• ACTIVITY:
Transcribe the line holding "Screen dimensions: 820x718" together with every line after it, through the end of the records, exactly and with no pictures.

== DATA

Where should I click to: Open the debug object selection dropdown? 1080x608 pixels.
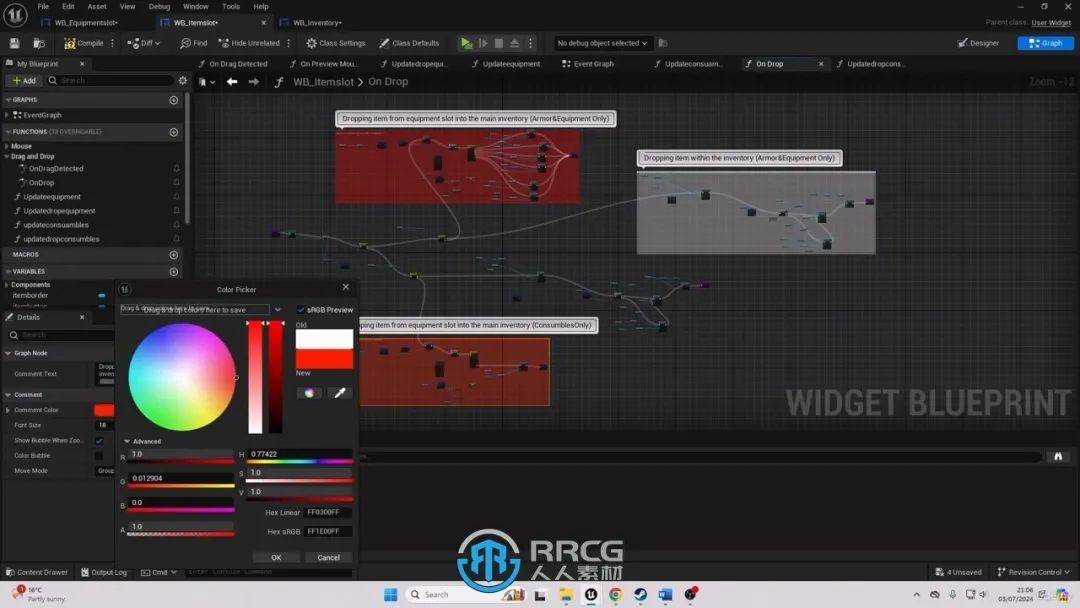pos(603,43)
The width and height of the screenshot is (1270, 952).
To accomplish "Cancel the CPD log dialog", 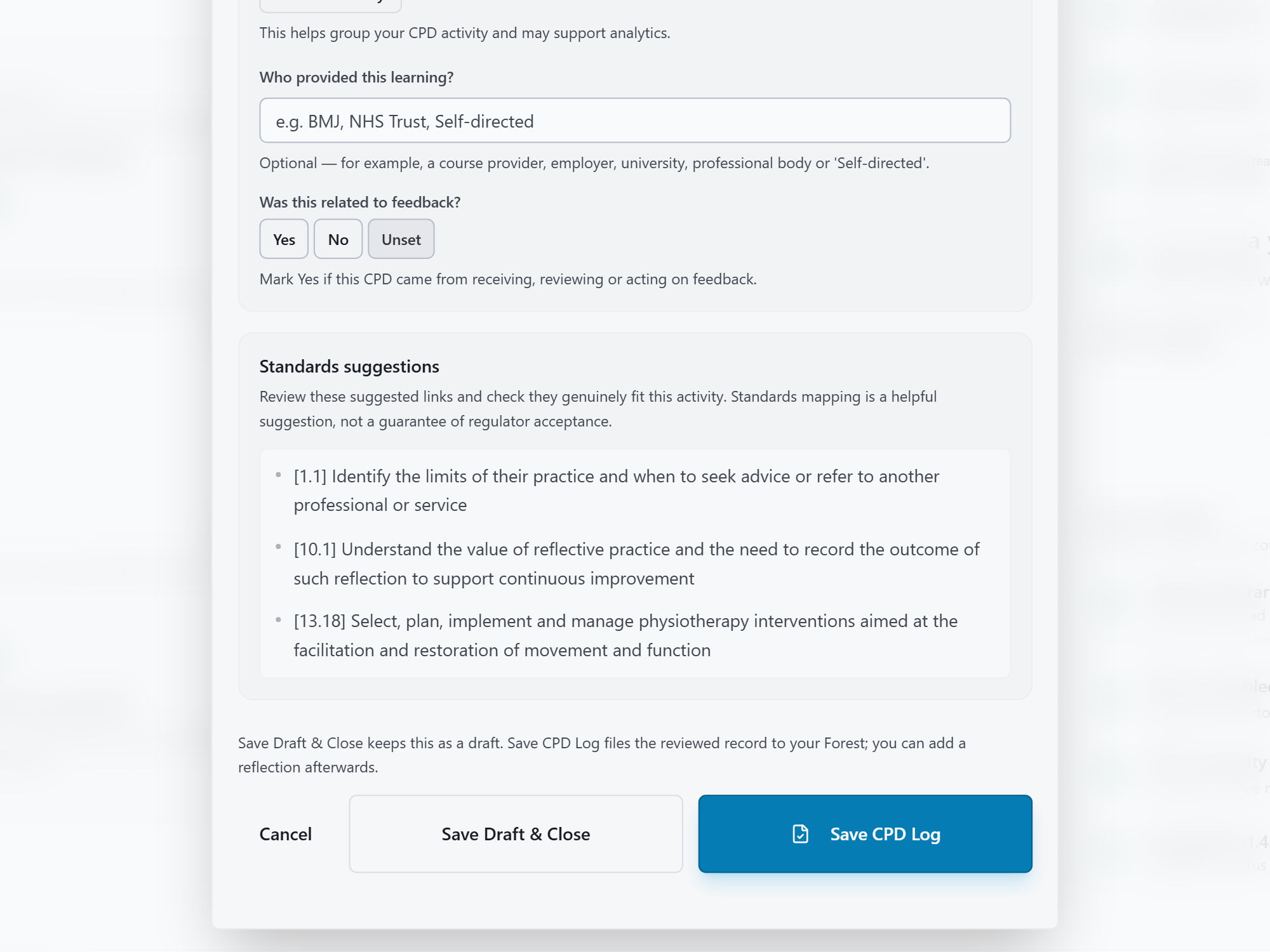I will (286, 834).
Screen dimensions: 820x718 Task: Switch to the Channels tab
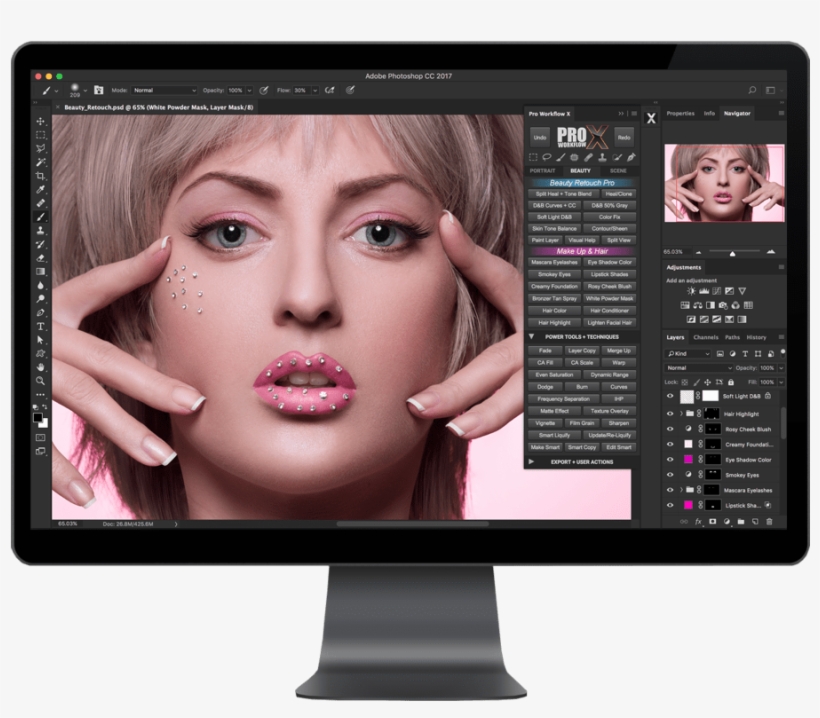click(705, 338)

====

• TASK RESPONSE:
Screen dimensions: 820x718 Task: Switch to the Channels tab
click(705, 338)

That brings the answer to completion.